**Exercise brief**
What you write should match, word for word, the lines from the one containing "Where should I" through the end of the data, with no pictures.

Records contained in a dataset

BEGIN

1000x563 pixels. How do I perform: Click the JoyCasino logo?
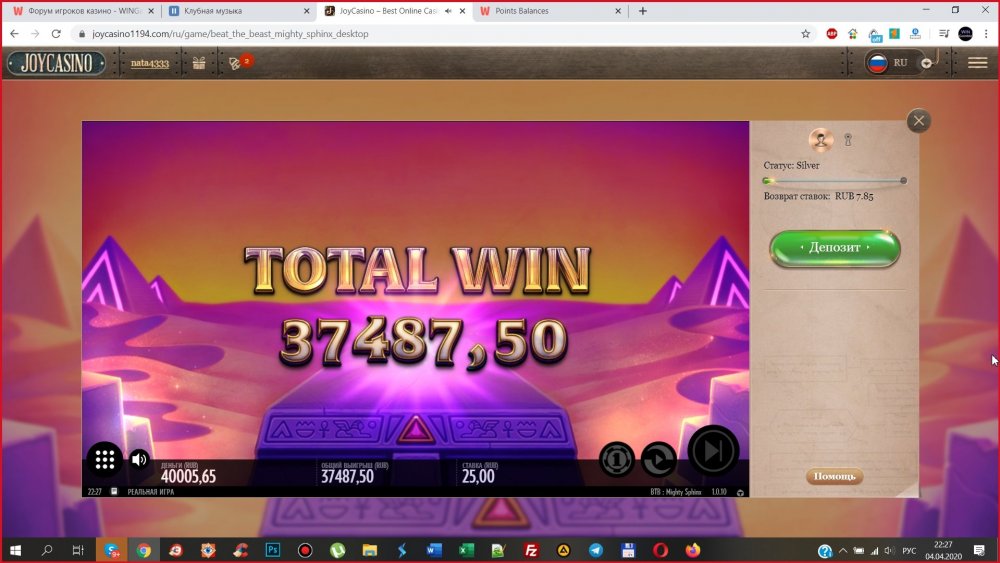tap(57, 63)
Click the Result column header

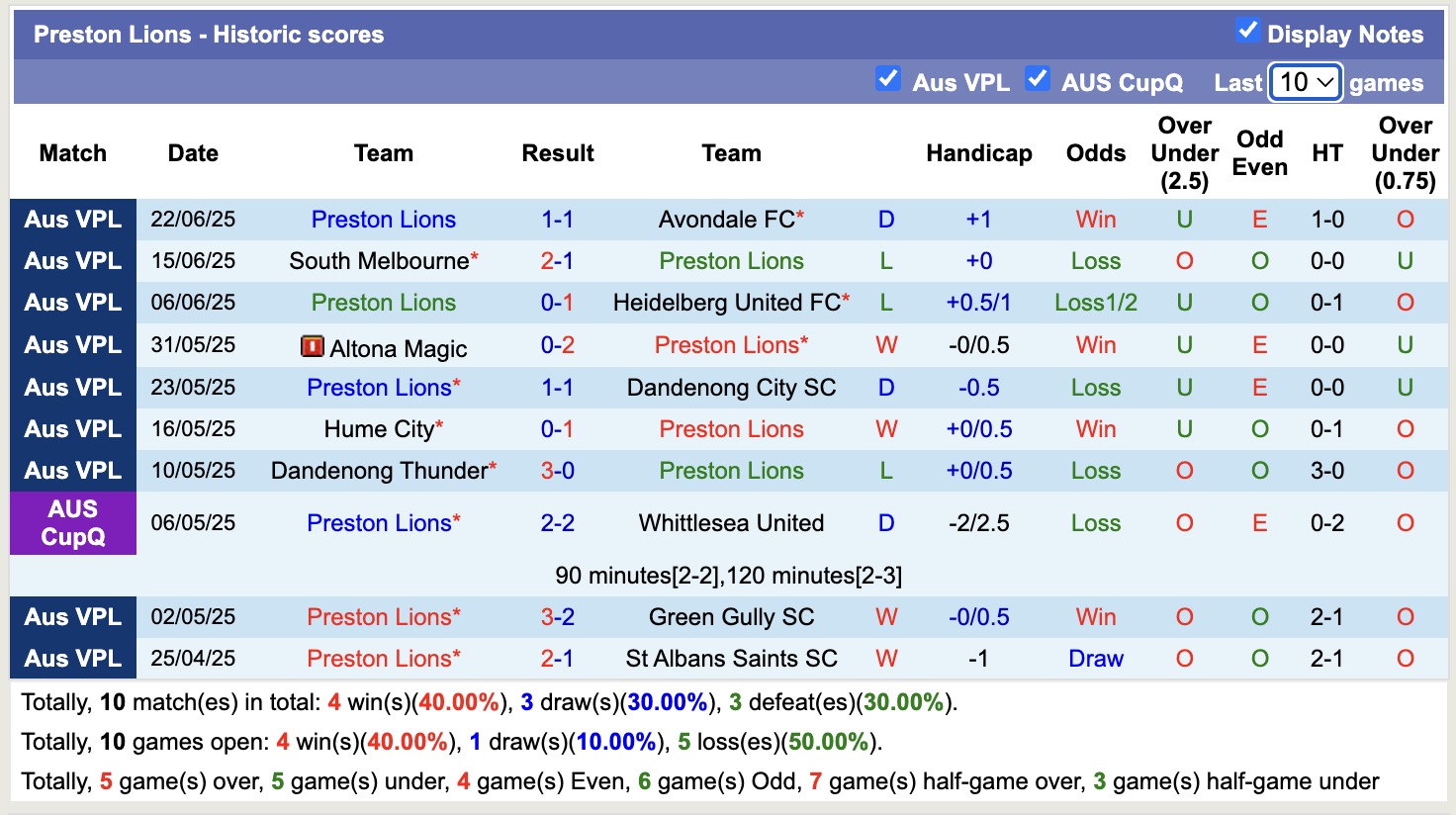(558, 153)
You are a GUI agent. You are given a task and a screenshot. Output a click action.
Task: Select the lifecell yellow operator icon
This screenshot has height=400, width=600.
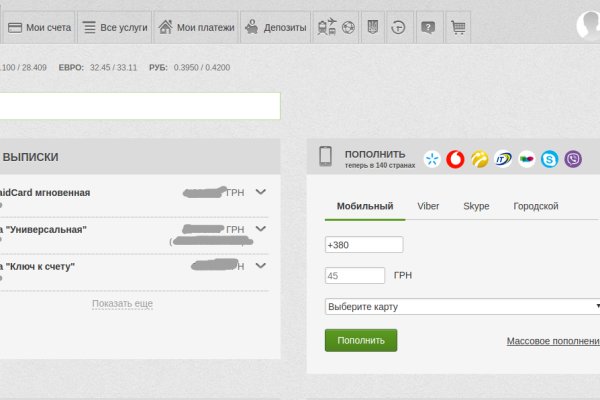[479, 158]
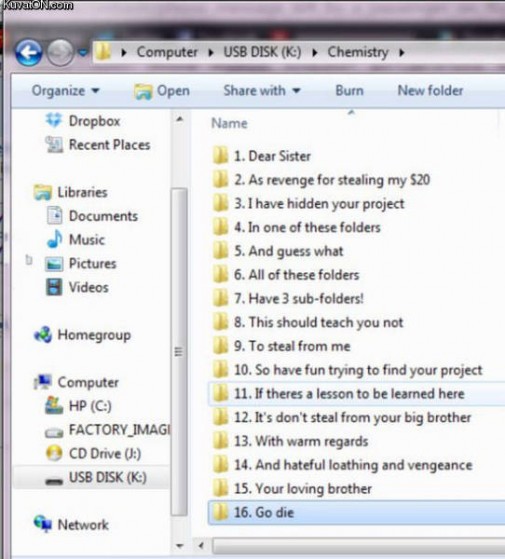505x559 pixels.
Task: Select the Network icon in sidebar
Action: pos(43,524)
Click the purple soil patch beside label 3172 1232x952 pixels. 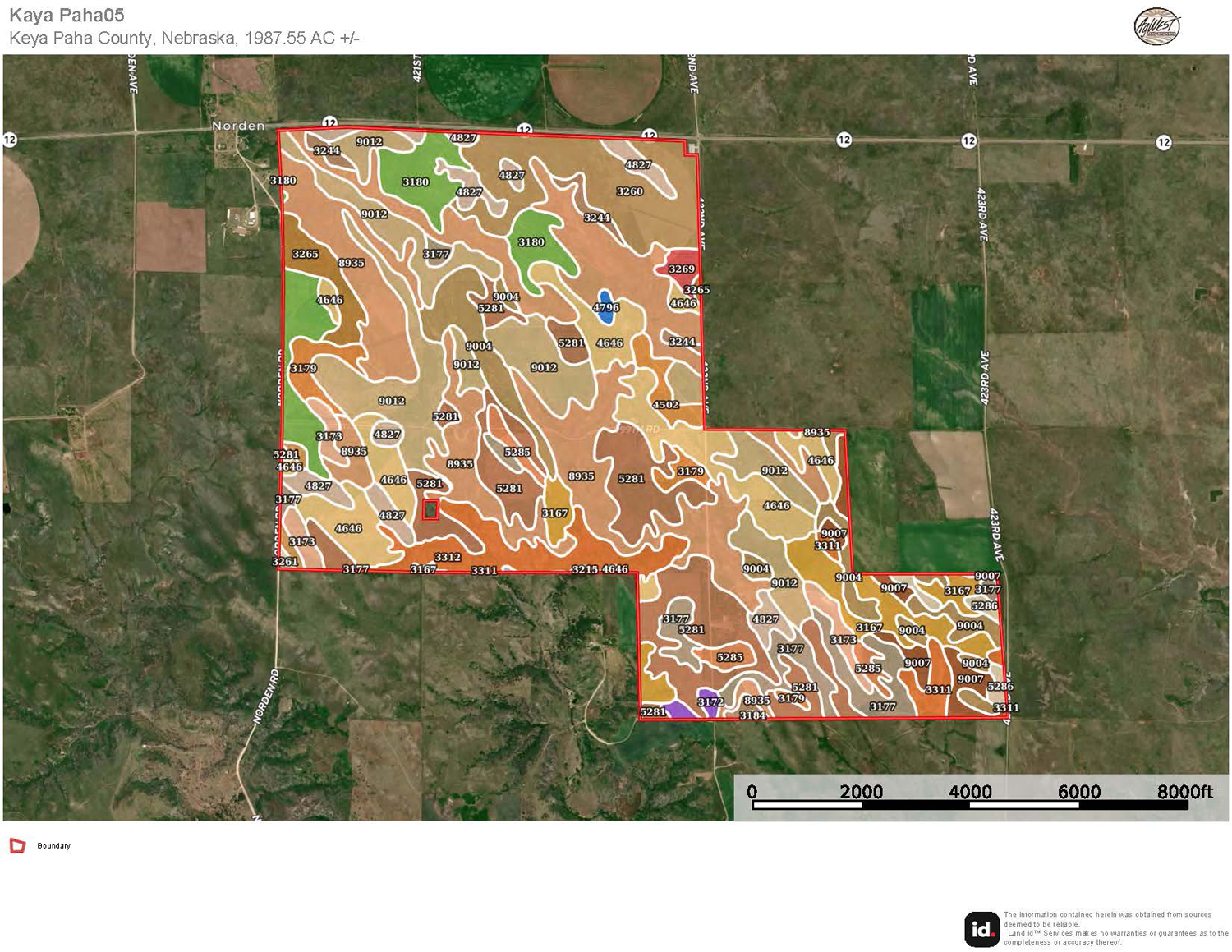[x=678, y=709]
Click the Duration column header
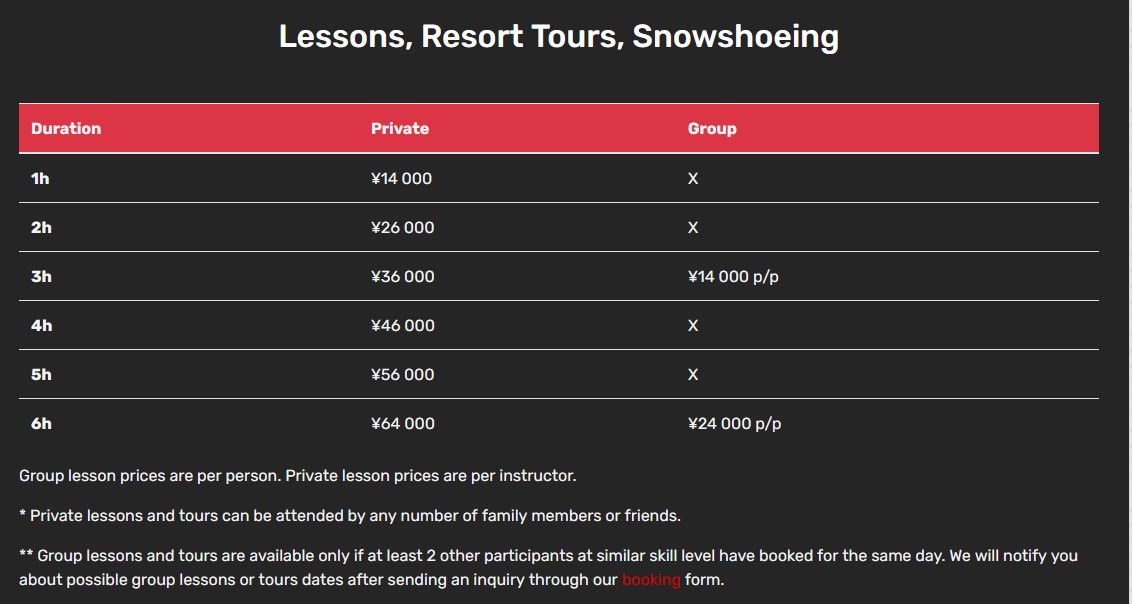Viewport: 1132px width, 604px height. pos(66,128)
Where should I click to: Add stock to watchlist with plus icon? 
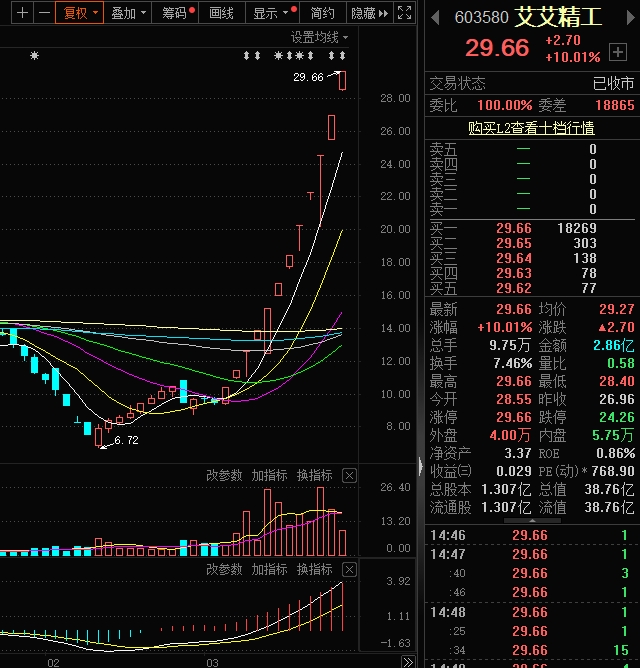[617, 52]
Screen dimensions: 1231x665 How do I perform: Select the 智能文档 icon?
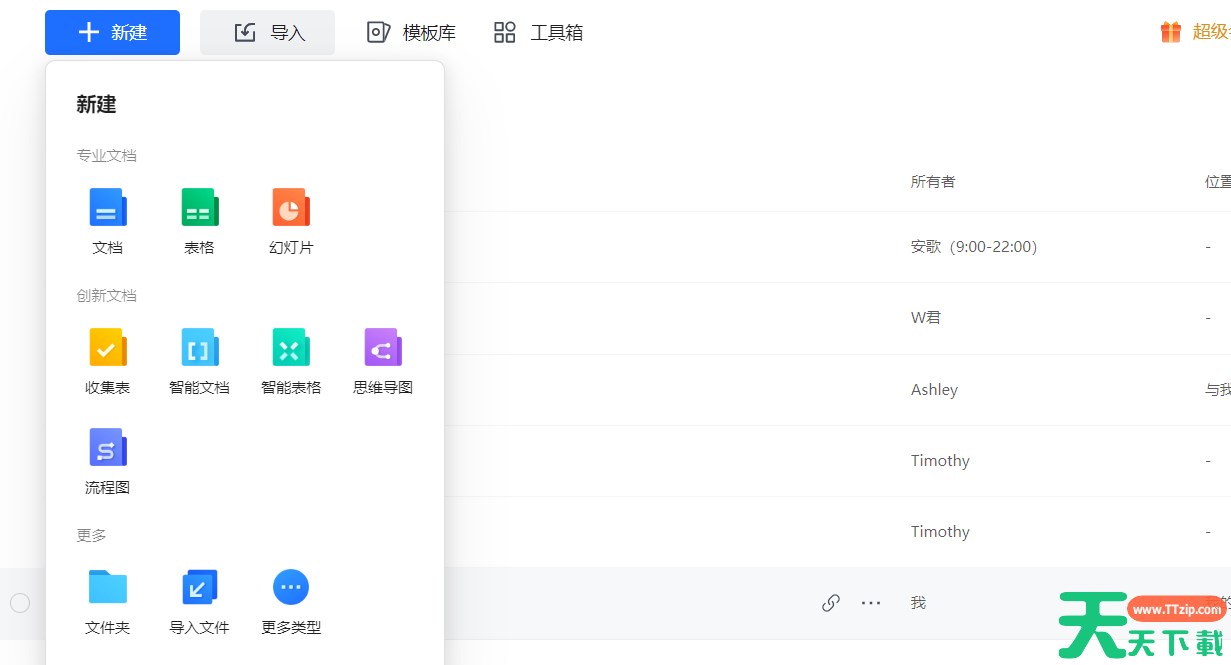[199, 348]
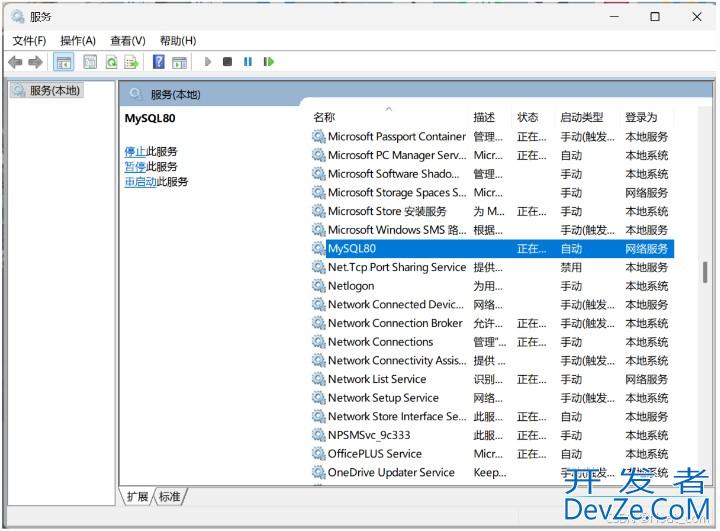
Task: Click the Show/Hide Console Tree icon
Action: tap(64, 62)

END

**Completed task**
Where should I click to: Add stock to watchlist with plus icon? 
[617, 52]
Screen dimensions: 1231x665 How do I perform: Select the 智能文档 icon?
[199, 348]
Task: Click the Show/Hide Console Tree icon
Action: tap(64, 62)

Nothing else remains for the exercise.